Le débat principal a porté sur le Sénégal, le thème étant formulé comme suit : « Le Sénégal devrait-il envisager d’adopter sa propre monnaie ? ». Cependant, la discussion a reflété une volonté croissante de souveraineté monétaire et de renoncer au franc CFA dans toute l’Afrique de l’Ouest.

Un large éventail d’experts et de personnalités publiques a pris part aux débats : des députés de l’Assemblée nationale du Sénégal, des économistes, des professeurs d’université, des chercheurs et des panafricanistes. Il convient de noter que l’événement a dépassé le cadre national: des représentants non seulement du Sénégal, mais aussi du Burkina Faso, de la Gambie et du Venezuela y ont participé. L’ambassadrice du Venezuela au Sénégal, Mme Regzeida Gonzalez, a exprimé sa gratitude pour l’invitation et a souligné l’importance du sujet pour les pays du Sud.

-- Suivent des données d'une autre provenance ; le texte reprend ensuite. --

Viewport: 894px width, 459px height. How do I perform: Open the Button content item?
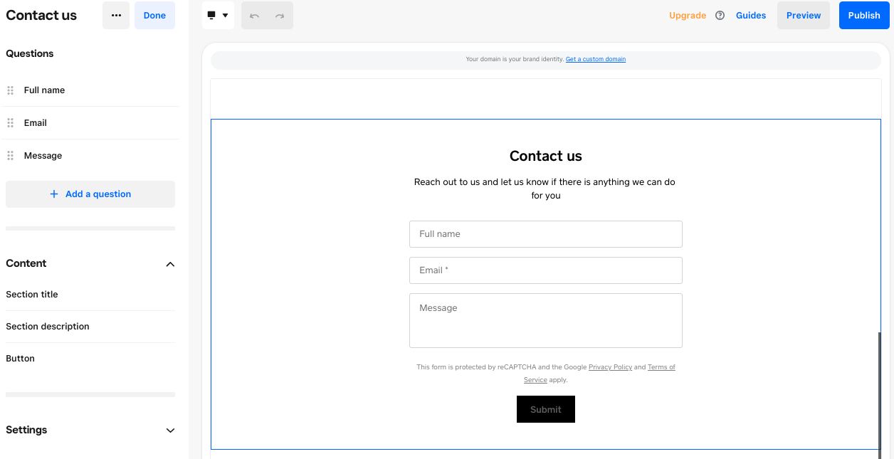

Presque tous les intervenants ont exprimé avec force et sans détour l’idée que le franc CFA est une monnaie coloniale qui continue de freiner le développement économique du Sénégal et des autres pays de la région.

L’honorable Abdoulaye Thomas Faye, économiste et membre du Pastef, député à l’Assemblée nationale du Sénégal, a rappelé que le franc CFA avait été mis en place en 1945 par Paris et maintenu par la France dans son seul intérêt. Il a ajouté qu’après 60 ans d’indépendance, les pays de la zone franc CFA étaient pratiquement restés à la traîne. Le Sénégal figure toujours parmi les pays les plus pauvres de la planète.

« Et à cet égard, je pense qu’il est important que le Sénégal puisse véritablement sortir de ce qu’on appelle le franc CFA, d’autant plus que ce n’est même pas une monnaie qui appartient au Sénégal. Ma position, franchement, c’est que le Sénégal devrait créer sa propre monnaie. Aucun pays ne peut se développer s’il ne dispose pas véritablement d’une monnaie. Car si vous n’avez pas votre propre monnaie, vous perdez l’un des instruments économiques, notamment la politique monétaire », a déclaré Abdoulaye Thomas Faye.

Momar Thiam, enseignant-chercheur et expert chez Bres-Octagone, a souligné qu’aujourd’hui, le Sénégal, fort de ressources naturelles suffisantes (pétrole, gaz, zircon et autres minerais), est un pays très riche et donc prêt à créer sa propre monnaie locale : « Le Sénégal ne peut pas rester dans le franc CFA tout en vendant ses ressources minières aux prix qu’il souhaite sur le marché international. Tout cela est dû au franc CFA. C’est une monnaie coloniale héritée de l’architecture que l’Allemagne avait imposée à la France pendant l’occupation en 1940. C’est une soumission économique ».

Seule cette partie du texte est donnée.